§ Exercise input
:::::
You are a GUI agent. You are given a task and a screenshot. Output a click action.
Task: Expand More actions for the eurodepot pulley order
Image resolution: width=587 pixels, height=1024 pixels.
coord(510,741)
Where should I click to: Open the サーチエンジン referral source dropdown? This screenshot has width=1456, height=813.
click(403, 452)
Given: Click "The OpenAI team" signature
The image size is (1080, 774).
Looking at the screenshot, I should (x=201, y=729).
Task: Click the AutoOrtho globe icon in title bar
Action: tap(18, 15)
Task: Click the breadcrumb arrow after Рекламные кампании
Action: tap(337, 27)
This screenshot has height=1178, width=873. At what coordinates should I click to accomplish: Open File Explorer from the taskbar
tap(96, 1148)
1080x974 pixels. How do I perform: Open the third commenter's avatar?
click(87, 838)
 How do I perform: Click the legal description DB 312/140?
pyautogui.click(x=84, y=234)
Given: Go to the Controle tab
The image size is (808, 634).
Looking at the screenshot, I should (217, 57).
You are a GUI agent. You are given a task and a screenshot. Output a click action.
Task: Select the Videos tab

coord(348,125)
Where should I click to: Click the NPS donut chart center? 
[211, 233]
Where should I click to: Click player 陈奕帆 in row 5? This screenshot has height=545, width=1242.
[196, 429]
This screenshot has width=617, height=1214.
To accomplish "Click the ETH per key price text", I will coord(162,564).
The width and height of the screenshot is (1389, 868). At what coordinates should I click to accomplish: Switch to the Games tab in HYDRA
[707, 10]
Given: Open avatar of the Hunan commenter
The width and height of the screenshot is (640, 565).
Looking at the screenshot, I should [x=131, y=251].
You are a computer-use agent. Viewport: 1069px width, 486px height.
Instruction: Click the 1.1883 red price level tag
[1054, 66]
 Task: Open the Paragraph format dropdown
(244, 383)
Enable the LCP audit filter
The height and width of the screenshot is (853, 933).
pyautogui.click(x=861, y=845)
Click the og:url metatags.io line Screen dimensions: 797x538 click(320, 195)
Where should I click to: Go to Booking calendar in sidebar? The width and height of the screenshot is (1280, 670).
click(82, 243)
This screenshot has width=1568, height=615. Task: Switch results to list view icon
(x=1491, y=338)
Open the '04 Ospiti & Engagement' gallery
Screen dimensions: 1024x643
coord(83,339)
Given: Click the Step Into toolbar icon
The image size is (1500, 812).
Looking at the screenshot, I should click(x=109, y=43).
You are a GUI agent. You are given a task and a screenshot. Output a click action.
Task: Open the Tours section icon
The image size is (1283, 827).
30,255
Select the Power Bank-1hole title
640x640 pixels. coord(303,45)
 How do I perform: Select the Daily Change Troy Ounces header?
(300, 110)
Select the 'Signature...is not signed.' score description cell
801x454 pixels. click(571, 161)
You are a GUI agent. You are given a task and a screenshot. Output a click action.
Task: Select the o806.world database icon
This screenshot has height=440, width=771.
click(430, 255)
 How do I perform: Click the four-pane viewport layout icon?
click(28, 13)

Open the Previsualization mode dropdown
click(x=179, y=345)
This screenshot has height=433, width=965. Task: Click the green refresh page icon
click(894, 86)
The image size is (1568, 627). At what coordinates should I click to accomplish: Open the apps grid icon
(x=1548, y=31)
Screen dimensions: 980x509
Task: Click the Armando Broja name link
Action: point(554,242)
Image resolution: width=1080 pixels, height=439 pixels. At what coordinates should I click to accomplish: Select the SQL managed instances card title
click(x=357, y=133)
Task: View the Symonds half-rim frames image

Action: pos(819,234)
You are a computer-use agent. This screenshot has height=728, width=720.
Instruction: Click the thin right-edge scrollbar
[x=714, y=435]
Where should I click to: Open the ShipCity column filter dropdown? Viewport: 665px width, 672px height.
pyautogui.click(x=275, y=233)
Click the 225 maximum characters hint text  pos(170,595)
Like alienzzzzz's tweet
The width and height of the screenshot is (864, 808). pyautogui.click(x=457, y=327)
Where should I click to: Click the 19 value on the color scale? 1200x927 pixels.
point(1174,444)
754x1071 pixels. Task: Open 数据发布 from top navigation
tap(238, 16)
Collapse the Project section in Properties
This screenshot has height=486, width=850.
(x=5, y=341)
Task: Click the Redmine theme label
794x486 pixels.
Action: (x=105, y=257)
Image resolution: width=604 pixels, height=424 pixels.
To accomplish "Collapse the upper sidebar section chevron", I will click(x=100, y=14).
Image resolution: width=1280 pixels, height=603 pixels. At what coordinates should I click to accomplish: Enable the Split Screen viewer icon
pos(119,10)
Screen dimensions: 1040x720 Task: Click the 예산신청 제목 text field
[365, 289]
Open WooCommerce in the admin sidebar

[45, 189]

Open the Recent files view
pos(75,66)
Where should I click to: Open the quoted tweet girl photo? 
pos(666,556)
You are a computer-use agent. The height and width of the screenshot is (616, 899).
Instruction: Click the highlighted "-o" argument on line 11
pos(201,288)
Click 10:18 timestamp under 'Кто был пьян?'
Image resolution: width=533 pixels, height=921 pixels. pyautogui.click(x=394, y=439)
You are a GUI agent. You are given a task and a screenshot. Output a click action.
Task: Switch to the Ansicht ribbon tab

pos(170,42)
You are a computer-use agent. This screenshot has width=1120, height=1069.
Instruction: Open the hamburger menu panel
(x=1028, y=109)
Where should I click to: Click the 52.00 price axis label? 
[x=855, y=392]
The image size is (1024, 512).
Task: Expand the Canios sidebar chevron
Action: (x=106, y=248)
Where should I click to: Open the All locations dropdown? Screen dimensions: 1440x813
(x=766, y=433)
:::::
§ Problem to solve
Please repeat each line above exactly.

§ Task answer
You are a GUI agent. You are given a task and a screenshot. Output a click action.
Task: Expand More actions for the eurodepot pulley order
Image resolution: width=587 pixels, height=1024 pixels.
coord(510,741)
Where should I click to: Open the サーチエンジン referral source dropdown? This screenshot has width=1456, height=813.
click(403, 452)
Given: Click "The OpenAI team" signature
The image size is (1080, 774).
Looking at the screenshot, I should (x=201, y=729).
Task: Click the AutoOrtho globe icon in title bar
Action: tap(18, 15)
Task: Click the breadcrumb arrow after Рекламные кампании
Action: tap(337, 27)
This screenshot has height=1178, width=873. At what coordinates should I click to accomplish: Open File Explorer from the taskbar
tap(96, 1148)
1080x974 pixels. How do I perform: Open the third commenter's avatar?
click(87, 838)
 How do I perform: Click the legal description DB 312/140?
pyautogui.click(x=84, y=234)
Given: Go to the Controle tab
The image size is (808, 634).
Looking at the screenshot, I should (217, 57).
You are a GUI agent. You are given a task and a screenshot. Output a click action.
Task: Select the Videos tab

coord(348,125)
Where should I click to: Click the NPS donut chart center? 
[211, 233]
Where should I click to: Click player 陈奕帆 in row 5? This screenshot has height=545, width=1242.
[196, 429]
This screenshot has width=617, height=1214.
To accomplish "Click the ETH per key price text", I will coord(162,564).
The width and height of the screenshot is (1389, 868). At what coordinates should I click to accomplish: Switch to the Games tab in HYDRA
[707, 10]
Given: Open avatar of the Hunan commenter
The width and height of the screenshot is (640, 565).
Looking at the screenshot, I should [x=131, y=251].
You are a computer-use agent. Viewport: 1069px width, 486px height.
Instruction: Click the 1.1883 red price level tag
[1054, 66]
 Task: Open the Paragraph format dropdown
(244, 383)
Enable the LCP audit filter
The height and width of the screenshot is (853, 933).
pyautogui.click(x=861, y=845)
Click the og:url metatags.io line Screen dimensions: 797x538 click(320, 195)
Where should I click to: Go to Booking calendar in sidebar? The width and height of the screenshot is (1280, 670).
click(82, 243)
This screenshot has width=1568, height=615. Task: Switch results to list view icon
(x=1491, y=338)
Open the '04 Ospiti & Engagement' gallery
Screen dimensions: 1024x643
coord(83,339)
Given: Click the Step Into toolbar icon
The image size is (1500, 812).
Looking at the screenshot, I should click(x=109, y=43).
You are a GUI agent. You are given a task and a screenshot. Output a click action.
Task: Open the Tours section icon
The image size is (1283, 827).
30,255
Select the Power Bank-1hole title
640x640 pixels. coord(303,45)
 How do I perform: Select the Daily Change Troy Ounces header?
(300, 110)
Select the 'Signature...is not signed.' score description cell
801x454 pixels. click(571, 161)
You are a GUI agent. You are given a task and a screenshot. Output a click action.
Task: Select the o806.world database icon
This screenshot has height=440, width=771.
click(430, 255)
 How do I perform: Click the four-pane viewport layout icon?
click(28, 13)

Open the Previsualization mode dropdown
click(x=179, y=345)
This screenshot has height=433, width=965. Task: Click the green refresh page icon
click(894, 86)
The image size is (1568, 627). At what coordinates should I click to accomplish: Open the apps grid icon
(x=1548, y=31)
Screen dimensions: 980x509
Task: Click the Armando Broja name link
Action: point(554,242)
Image resolution: width=1080 pixels, height=439 pixels. At what coordinates should I click to accomplish: Select the SQL managed instances card title
click(x=357, y=133)
Task: View the Symonds half-rim frames image

Action: pos(819,234)
You are a computer-use agent. This screenshot has height=728, width=720.
Instruction: Click the thin right-edge scrollbar
[x=714, y=435]
Where should I click to: Open the ShipCity column filter dropdown? Viewport: 665px width, 672px height.
pyautogui.click(x=275, y=233)
Click the 225 maximum characters hint text  pos(170,595)
Like alienzzzzz's tweet
The width and height of the screenshot is (864, 808). pyautogui.click(x=457, y=327)
Where should I click to: Click the 19 value on the color scale? 1200x927 pixels.
point(1174,444)
754x1071 pixels. Task: Open 数据发布 from top navigation
tap(238, 16)
Collapse the Project section in Properties
This screenshot has height=486, width=850.
(x=5, y=341)
Task: Click the Redmine theme label
794x486 pixels.
Action: (x=105, y=257)
Image resolution: width=604 pixels, height=424 pixels.
To accomplish "Collapse the upper sidebar section chevron", I will click(x=100, y=14).
Image resolution: width=1280 pixels, height=603 pixels. At what coordinates should I click to accomplish: Enable the Split Screen viewer icon
pos(119,10)
Screen dimensions: 1040x720 Task: Click the 예산신청 제목 text field
[365, 289]
Open WooCommerce in the admin sidebar

[45, 189]

Open the Recent files view
pos(75,66)
Where should I click to: Open the quoted tweet girl photo? 
pos(666,556)
You are a computer-use agent. The height and width of the screenshot is (616, 899).
Instruction: Click the highlighted "-o" argument on line 11
pos(201,288)
Click 10:18 timestamp under 'Кто был пьян?'
Image resolution: width=533 pixels, height=921 pixels. pyautogui.click(x=394, y=439)
You are a GUI agent. You are given a task and a screenshot. Output a click action.
Task: Switch to the Ansicht ribbon tab

pos(170,42)
You are a computer-use agent. This screenshot has width=1120, height=1069.
Instruction: Open the hamburger menu panel
(x=1028, y=109)
Where should I click to: Click the 52.00 price axis label? 
[x=855, y=392]
The image size is (1024, 512).
Task: Expand the Canios sidebar chevron
Action: (x=106, y=248)
Where should I click to: Open the All locations dropdown? Screen dimensions: 1440x813
(x=766, y=433)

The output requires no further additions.